Employment cooling down but high salaries are hard to cool off, the Bank of England's interest rate cut path may still be cautious.
Data released by the UK government on Thursday showed that the annual wage growth in the UK, excluding bonuses, was 5.0% for the three months leading up to May, slightly higher than expected; at the same time, the significant decrease in employment numbers was much lower than initially reported.
Data released by the UK government on Thursday showed that the annual wage growth in the UK, excluding bonuses, was 5.0% for the three months leading up to May, slightly higher than expected. At the same time, the significant decrease in employment numbers was much lower than initially reported. Overall, these data suggest that the UK labor market is cooling down, but the cooling may be slower than the Bank of England's expectations.
Economists surveyed by Reuters had a median expectation that regular wage growth would slow down from the initial reported 5.2% for the three months leading up to the end of April to 4.9%.
The wage growth data for April was revised slightly upwards to 5.3%, while the initial estimate for a decrease of 109,000 in employment numbers in May (the largest decline since the pandemic) was revised significantly to a decrease of 25,000. The preliminary estimate for a decrease of 41,000 in employment numbers in June was also announced. The data released by the UK's Office for National Statistics comes from tax department records.
The Bank of England is closely monitoring wage growth and employment numbers to track signs of continued domestic price pressure, especially after data on Wednesday showed that inflation rate in June rose to 3.6% (the highest level since January 2024).
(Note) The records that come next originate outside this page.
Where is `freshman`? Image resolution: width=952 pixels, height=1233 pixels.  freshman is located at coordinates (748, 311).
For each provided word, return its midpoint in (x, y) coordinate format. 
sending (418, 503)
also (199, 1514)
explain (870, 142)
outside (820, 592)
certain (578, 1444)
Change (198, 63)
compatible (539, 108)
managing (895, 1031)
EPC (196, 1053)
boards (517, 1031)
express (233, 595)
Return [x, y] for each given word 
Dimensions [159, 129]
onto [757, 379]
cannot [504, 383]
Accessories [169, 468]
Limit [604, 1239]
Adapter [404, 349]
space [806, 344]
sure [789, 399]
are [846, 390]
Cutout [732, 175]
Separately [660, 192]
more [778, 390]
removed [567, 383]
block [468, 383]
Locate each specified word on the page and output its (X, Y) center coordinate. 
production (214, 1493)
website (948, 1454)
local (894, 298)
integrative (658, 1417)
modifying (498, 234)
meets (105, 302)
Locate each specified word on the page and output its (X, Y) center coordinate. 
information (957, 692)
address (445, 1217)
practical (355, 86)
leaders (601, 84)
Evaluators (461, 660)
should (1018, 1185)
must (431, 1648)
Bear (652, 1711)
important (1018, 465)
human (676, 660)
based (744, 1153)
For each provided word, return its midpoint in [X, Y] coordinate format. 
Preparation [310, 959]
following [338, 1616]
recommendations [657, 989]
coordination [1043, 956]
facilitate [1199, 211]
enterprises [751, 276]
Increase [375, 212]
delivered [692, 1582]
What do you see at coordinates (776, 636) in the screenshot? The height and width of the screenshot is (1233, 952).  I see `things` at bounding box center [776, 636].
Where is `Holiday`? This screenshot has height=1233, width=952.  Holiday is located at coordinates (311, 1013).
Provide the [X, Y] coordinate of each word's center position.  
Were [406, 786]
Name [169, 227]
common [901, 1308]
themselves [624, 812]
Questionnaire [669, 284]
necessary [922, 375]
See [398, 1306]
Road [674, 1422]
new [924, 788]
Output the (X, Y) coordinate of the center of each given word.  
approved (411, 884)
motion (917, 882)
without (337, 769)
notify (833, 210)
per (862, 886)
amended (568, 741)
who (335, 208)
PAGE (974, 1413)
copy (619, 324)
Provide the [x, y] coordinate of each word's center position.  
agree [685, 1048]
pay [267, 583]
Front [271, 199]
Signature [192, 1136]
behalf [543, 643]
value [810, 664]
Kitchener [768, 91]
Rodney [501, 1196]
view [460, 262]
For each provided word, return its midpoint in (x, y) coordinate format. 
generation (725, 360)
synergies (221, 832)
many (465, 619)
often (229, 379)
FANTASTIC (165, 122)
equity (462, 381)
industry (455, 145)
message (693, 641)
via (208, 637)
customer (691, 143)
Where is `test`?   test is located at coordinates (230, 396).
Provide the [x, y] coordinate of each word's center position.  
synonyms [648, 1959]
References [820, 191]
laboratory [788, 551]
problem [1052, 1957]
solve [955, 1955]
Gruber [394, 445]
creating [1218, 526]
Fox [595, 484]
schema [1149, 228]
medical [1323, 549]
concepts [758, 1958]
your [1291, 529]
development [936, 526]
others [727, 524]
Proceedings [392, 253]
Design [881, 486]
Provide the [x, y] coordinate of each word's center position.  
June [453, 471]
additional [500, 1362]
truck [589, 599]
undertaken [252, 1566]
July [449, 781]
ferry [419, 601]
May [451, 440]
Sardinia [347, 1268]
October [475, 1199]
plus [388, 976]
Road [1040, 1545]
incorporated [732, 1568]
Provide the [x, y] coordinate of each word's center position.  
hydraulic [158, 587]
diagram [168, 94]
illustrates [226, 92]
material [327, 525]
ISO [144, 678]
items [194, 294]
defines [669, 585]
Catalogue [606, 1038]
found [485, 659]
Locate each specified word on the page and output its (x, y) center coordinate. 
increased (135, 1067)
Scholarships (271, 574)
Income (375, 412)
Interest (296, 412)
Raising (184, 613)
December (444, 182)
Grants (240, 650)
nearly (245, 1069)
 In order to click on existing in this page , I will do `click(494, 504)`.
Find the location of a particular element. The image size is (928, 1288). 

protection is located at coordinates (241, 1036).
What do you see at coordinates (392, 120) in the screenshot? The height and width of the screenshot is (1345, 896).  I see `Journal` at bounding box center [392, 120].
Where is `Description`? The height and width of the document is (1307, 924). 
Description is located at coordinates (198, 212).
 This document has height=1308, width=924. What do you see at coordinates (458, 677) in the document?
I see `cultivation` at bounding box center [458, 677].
Most Bank of England policymakers believe that to maintain consumer price inflation near the 2% target in the medium term, an annual wage growth rate of around 3% would be ideal.
In May, the Bank of England predicted that the annual wage growth rate in the private sector, excluding bonuses, for the three months leading up to June would be 5.2%, and would slow down to 3.8% in the final quarter of the year. The data released on Thursday showed that for the three months leading up to May, this wage growth indicator had already slowed down to 4.9%.
Some employers have stated that they expect to reduce their hiring as a result of increases in the minimum wage implemented in April, higher employer social security contributions, and planned tightening of employment regulations.
Despite inflation being above target levels, the combination of reduced job vacancies and increased job seekers is one of the key reasons why the Bank of England expects to continue with a gradual pace of interest rate cuts.